Posted by Jeraliey (Member # 2147) on :
 
The interesting thing is that you don't even necessarily have to use the same species. The gene that allowed flies to grow all kinds of eyes in all kinds of different places is a master regulator called "eyeless". And when they tried switching in the "eyeless" master regulator from the mouse genome, it resulted in the same phenomenon: the fly grew eyes (fly eyes!) wherever the experimenters wanted it to.

The reason you'd have to use differentiated somites is that if they're undifferentiated and uncommitted, hox genes and developmental morphagens will control what structures will grow from which cells. Regardless of where the cells actually come from. If they're differentiated, though, they'll develop into whatever structure they're committed to, no matter where you put them (if the morphagen gradient doesn't affect it too much at that point).


 


Posted by Survivor (Member # 213) on :
 
Hmm...that's an interesting observation about Wolverine. It brings up an interesting question or two, which I will not pursue.

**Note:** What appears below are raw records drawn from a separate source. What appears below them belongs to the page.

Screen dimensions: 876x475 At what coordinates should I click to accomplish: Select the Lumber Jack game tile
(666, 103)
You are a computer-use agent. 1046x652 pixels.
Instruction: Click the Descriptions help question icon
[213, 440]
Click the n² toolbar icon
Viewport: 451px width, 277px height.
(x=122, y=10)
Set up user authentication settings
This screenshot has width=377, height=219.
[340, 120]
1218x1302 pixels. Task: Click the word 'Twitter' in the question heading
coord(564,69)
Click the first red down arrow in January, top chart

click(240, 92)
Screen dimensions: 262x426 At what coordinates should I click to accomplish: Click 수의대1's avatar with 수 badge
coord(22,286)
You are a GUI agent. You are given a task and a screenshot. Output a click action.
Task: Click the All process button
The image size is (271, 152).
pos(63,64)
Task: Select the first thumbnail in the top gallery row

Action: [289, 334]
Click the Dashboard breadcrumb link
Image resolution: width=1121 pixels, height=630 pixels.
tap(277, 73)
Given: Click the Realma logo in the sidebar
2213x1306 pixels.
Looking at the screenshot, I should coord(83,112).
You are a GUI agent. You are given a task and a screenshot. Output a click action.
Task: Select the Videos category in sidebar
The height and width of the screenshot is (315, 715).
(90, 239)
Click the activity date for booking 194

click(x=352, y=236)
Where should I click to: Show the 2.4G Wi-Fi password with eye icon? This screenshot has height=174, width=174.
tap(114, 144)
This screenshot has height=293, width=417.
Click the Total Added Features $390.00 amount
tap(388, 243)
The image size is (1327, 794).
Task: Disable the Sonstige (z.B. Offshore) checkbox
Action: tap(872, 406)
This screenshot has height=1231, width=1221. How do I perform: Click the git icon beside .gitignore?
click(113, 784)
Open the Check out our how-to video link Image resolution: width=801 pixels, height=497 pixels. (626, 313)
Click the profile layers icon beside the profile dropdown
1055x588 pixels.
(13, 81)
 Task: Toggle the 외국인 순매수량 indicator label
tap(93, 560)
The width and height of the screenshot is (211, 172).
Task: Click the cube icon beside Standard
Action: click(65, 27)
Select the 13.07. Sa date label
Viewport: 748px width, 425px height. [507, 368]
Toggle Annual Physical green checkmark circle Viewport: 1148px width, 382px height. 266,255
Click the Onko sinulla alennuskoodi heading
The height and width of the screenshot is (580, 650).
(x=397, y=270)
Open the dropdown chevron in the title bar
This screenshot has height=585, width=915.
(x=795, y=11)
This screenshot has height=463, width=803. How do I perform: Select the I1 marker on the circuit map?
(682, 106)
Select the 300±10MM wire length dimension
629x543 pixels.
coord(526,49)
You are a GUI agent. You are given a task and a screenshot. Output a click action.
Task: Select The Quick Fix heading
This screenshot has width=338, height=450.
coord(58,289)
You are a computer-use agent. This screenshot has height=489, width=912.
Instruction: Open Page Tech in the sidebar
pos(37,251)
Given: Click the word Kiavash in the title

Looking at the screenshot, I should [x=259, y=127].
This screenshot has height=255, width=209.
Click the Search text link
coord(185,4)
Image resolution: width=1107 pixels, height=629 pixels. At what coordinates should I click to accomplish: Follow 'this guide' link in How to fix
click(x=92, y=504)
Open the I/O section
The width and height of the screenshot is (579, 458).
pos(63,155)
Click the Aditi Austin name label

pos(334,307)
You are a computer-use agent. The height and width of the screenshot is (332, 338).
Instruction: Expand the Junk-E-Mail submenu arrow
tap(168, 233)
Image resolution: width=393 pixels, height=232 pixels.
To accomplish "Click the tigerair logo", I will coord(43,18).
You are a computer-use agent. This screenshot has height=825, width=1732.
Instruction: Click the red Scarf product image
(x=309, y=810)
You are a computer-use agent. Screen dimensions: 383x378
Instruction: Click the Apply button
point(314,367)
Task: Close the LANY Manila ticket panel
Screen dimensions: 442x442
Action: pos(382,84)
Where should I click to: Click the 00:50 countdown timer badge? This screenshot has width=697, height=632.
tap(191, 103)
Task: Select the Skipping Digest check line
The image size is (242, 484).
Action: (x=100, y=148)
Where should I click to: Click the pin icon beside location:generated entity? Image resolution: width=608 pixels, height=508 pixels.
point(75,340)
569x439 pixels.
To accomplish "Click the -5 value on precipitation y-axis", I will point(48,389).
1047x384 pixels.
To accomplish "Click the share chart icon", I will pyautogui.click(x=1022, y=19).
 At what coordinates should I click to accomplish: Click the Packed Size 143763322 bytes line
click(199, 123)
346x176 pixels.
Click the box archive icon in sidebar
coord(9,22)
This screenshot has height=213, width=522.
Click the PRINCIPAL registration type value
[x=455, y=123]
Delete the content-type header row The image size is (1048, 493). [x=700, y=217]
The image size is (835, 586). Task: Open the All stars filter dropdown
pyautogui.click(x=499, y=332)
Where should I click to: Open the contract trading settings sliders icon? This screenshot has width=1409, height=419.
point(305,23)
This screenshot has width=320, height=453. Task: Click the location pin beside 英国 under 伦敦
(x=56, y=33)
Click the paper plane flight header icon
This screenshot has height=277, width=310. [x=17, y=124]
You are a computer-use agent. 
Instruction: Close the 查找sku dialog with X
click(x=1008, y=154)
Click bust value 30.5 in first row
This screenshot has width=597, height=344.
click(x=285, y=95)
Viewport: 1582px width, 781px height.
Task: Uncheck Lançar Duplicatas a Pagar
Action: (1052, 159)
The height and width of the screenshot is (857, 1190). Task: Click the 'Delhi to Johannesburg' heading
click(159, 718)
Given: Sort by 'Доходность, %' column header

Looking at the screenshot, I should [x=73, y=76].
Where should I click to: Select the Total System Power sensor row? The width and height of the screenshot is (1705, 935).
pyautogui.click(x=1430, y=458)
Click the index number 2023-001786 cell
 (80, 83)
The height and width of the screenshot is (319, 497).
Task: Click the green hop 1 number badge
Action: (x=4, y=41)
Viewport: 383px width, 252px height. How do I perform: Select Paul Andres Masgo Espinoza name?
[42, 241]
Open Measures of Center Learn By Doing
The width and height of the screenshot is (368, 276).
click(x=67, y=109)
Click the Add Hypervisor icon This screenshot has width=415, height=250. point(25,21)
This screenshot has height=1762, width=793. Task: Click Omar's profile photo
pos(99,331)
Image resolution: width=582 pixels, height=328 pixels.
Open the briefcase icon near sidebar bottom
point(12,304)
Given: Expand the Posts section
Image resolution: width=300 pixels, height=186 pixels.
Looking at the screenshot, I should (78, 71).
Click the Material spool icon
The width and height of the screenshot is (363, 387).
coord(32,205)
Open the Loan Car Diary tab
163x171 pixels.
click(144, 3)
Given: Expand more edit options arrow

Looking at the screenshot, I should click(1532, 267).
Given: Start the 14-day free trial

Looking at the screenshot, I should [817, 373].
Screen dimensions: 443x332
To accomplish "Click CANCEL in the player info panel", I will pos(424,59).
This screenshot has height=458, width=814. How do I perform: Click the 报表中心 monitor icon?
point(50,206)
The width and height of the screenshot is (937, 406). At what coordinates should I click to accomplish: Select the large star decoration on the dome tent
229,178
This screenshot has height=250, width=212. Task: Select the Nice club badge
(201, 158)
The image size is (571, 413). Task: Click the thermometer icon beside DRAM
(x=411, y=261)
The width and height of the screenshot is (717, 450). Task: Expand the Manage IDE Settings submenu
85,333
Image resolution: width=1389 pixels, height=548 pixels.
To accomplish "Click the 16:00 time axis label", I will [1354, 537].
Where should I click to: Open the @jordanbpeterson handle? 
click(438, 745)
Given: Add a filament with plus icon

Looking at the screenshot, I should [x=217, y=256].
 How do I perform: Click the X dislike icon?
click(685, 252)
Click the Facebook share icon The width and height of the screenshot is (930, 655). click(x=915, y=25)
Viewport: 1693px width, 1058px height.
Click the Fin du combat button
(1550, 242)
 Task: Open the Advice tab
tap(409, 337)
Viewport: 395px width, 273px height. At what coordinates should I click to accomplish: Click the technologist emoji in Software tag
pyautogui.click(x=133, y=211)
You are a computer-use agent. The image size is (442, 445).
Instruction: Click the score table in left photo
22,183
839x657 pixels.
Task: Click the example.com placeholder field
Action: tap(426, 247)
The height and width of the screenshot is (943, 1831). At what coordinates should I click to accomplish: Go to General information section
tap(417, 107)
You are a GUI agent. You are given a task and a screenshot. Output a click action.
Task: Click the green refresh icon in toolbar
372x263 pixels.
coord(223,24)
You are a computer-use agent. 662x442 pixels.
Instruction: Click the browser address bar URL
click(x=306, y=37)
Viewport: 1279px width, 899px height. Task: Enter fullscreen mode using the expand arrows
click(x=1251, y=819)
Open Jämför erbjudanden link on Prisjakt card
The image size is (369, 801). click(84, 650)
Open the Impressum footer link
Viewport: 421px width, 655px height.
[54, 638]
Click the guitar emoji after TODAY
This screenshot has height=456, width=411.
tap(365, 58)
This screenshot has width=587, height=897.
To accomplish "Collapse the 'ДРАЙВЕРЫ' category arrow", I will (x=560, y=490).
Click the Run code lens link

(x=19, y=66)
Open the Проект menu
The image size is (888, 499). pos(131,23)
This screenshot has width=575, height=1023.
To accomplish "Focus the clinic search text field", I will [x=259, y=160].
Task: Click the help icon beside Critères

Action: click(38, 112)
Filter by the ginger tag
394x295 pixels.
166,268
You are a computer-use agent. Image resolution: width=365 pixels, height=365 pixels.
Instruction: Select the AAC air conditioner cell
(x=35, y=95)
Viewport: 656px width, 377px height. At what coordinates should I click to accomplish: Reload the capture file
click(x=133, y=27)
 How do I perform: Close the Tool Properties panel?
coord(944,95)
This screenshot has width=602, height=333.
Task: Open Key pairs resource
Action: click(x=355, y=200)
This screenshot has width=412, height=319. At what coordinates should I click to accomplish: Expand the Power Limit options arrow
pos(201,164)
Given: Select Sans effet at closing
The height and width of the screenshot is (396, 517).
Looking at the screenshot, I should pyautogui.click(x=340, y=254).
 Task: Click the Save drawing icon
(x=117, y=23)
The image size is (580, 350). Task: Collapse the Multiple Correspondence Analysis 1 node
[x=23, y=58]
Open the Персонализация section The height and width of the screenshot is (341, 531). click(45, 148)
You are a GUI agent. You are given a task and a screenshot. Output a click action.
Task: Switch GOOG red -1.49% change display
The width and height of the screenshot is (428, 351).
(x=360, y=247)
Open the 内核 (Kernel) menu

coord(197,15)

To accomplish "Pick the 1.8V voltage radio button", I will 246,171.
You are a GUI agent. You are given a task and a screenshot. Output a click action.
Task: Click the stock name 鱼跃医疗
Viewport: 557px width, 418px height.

Anyway, that just gets you a lizard with an extra set of forelegs, which then have to be altered somehow to make wings. The problem is that if you make those alterations genetically, then it will tend to turn all your forelegs into wings. Making the extra set of forelegs into wings while leaving the proper set as legs is really difficult. And it seems kind of pointless since the wings wouldn't be functional without radical changes in the overall phenotype, including a lot of central nervous system meddling.